9060 XT specs / 9070 XT specs / 5060 Ti specs / 5070 Ti specs

What is immediately apparent is that the 9060 XT is half of 9070 XT in everything but with significantly higher clock speed where we have 220 Mhz (+9.2%) extra Game Clock and 260 Mhz (+8.8%) extra Boost Clock.
Knowing from the 9070 vs 9070 XT power draw behavior that the 9070 XT is factory overclocked beyond the effciency curve to the point of having higher power draw than the 5070 Ti and power spikes comparable to higher tier cards makes me believe that the 9060 XT will be the same or worse for its category -> basically higher power draw than the 5060 Ti.

About the performance, as I said the 9060 XT is half of 9070 XT but the 5060 Ti is a little more than half of 5070 Ti when it comes to some compute units, others are exactly half just like the bandwidth.

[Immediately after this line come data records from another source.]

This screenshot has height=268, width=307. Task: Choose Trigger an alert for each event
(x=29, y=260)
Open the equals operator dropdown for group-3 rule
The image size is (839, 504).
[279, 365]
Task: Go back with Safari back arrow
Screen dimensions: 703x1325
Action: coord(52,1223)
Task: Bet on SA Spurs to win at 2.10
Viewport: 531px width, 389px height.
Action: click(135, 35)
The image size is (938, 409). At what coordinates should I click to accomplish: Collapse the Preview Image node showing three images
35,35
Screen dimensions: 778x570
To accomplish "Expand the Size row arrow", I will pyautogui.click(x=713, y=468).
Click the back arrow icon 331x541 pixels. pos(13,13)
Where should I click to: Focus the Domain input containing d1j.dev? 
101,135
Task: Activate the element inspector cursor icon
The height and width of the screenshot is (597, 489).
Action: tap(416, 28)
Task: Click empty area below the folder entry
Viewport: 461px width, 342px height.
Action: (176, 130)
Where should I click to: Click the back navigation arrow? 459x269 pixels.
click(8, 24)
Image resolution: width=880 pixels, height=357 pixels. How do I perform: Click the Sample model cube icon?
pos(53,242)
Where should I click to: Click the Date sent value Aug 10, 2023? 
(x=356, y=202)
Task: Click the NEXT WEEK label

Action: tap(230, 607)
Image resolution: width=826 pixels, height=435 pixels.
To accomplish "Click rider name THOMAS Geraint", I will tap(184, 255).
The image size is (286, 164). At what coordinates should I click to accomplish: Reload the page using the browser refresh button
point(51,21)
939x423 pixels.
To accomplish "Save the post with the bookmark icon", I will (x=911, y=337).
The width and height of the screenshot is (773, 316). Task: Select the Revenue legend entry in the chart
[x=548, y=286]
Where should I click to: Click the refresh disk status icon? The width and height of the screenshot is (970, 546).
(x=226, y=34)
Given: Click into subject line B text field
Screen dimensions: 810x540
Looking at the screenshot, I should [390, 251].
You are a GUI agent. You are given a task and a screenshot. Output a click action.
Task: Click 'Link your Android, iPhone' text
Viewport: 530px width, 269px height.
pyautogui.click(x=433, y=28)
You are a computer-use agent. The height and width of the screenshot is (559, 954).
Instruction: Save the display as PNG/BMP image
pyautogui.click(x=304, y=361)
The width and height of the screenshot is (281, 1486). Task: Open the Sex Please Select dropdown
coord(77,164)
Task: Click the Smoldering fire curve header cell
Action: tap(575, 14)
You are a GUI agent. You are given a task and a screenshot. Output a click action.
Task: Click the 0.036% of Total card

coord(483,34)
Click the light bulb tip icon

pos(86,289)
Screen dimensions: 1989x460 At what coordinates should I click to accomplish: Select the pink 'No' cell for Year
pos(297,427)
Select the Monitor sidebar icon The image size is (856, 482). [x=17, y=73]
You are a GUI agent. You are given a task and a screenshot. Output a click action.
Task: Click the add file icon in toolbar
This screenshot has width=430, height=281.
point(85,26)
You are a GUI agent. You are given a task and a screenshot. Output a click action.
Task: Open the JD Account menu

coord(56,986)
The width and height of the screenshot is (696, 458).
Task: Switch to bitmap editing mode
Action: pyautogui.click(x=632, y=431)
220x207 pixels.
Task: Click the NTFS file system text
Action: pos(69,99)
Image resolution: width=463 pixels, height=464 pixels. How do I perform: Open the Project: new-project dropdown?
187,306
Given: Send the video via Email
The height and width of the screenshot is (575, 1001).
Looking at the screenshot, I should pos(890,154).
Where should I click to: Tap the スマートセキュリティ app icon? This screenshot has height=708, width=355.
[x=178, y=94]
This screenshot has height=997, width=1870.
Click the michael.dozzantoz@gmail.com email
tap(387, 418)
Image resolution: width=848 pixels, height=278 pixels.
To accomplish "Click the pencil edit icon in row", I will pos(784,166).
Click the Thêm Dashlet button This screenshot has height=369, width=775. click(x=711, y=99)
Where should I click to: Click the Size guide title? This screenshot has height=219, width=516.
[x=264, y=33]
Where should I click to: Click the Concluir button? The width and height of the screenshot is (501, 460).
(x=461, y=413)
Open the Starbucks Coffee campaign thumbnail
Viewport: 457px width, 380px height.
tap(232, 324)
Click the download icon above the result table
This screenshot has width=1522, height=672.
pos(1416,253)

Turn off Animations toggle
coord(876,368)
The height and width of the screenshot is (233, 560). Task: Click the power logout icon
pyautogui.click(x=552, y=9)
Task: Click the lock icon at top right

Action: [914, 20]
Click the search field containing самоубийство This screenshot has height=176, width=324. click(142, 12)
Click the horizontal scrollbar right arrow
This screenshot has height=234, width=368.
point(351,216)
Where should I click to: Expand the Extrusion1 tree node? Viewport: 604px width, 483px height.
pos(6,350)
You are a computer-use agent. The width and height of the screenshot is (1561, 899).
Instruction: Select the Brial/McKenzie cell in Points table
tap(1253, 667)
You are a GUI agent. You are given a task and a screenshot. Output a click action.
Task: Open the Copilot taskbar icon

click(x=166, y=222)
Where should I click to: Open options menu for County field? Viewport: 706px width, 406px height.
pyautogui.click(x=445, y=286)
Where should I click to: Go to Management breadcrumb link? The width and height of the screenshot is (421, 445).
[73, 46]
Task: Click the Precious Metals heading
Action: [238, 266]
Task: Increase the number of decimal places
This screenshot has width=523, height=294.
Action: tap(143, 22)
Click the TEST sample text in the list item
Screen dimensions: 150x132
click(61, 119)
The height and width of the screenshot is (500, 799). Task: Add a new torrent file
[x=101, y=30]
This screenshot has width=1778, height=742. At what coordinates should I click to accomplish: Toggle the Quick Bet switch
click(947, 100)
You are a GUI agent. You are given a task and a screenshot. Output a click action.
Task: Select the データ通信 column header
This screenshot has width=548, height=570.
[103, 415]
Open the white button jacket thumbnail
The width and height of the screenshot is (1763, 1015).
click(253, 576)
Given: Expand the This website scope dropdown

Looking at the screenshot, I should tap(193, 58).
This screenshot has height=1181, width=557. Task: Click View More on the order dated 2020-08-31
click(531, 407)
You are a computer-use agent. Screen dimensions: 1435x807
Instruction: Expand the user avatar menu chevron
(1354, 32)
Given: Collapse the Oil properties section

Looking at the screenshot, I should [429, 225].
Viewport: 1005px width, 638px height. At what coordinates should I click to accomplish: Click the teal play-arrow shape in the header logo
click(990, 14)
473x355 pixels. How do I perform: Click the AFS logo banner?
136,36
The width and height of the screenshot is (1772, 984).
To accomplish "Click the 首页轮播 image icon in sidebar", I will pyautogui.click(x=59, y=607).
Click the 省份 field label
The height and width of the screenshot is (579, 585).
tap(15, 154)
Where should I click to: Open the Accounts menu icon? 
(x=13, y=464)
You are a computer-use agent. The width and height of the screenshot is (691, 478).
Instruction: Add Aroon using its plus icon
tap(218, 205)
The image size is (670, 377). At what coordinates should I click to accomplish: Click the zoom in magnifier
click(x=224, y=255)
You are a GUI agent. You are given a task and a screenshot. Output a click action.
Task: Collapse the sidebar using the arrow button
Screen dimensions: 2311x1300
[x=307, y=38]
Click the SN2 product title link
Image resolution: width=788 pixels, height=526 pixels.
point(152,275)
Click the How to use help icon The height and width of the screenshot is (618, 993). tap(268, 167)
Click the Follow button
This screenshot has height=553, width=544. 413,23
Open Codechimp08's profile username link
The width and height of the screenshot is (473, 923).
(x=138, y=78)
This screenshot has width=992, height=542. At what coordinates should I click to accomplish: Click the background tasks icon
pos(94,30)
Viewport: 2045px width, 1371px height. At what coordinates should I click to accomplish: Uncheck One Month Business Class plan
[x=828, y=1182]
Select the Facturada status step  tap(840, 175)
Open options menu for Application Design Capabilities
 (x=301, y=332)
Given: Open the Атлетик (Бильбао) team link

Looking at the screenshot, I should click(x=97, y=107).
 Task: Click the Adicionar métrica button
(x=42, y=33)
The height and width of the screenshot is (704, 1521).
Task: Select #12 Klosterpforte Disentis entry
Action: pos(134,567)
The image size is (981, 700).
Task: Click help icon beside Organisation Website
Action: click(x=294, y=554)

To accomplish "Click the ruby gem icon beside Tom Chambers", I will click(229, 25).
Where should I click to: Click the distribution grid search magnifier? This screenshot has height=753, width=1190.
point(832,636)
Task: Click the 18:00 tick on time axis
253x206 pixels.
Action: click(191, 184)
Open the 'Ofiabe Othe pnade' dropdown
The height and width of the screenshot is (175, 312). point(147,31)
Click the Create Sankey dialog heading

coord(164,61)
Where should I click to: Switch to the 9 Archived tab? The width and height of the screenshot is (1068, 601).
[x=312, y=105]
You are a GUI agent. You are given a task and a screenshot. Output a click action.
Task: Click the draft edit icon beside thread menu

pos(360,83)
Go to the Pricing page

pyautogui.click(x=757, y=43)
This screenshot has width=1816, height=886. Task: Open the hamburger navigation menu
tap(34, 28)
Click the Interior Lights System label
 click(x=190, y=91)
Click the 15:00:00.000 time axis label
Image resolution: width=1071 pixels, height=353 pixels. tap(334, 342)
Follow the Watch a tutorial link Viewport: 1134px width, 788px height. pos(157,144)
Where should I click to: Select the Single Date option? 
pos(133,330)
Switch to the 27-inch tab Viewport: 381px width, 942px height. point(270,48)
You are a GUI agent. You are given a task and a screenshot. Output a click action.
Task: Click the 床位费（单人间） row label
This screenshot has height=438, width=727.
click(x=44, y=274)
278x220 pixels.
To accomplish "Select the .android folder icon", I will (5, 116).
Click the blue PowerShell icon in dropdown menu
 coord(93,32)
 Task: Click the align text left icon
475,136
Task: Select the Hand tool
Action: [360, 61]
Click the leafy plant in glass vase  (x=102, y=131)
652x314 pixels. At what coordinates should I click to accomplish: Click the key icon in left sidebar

It too is higher clocked than the 5070 Ti, 112 Mhz (+4.9%) extra Base Clock and 120 Mhz (+4.9%) extra Boost Clock.
So if everything scales perfectly the difference between the 9060 XT and the 5060 Ti will be very similar to the difference between the 9070 XT and 5070 Ti. The 5060 Ti has some extra compute units to be a pinch over 50% of 5070 Ti but the 9060 XT has some extra Mhz to compensate.
If we look at the bandwidth differences (322 vs 448 & 644 vs 896) the ratios are exactly the same between the small cards and their bigger brothers. Again, if everything scales perfectly...
In my opinion, if these specs turn out to be true, there is no way the 9060 XT is going to beat the 5060 Ti, it just doesn't have the meat to do it, but nevertheless it's going to be very close, so close that in raster one cannot tell the difference while playing. In raytracing we know the drill.

Now about the price, if the 5060 Ti 16GB is getting a $430 MSRP then it would be absolutely reasonable to expect the 9060 XT 16GB at $350 at the most, after all the deficit in feature set is still there. $350 is the price that fits perfectly in this scheme:
5070 Ti - $750 ....................................... 9070 XT - $600
5060 Ti 16GB - $430 ............................. 9060 XT 16GB - X
Some people mentioned that the 5060 Ti 16GB will be a good card for light productivity workloads, this adds value whereas with AMD it's hit or miss, until everything is on par AMD must undercut nVidia in prices, after all you are getting less for your money.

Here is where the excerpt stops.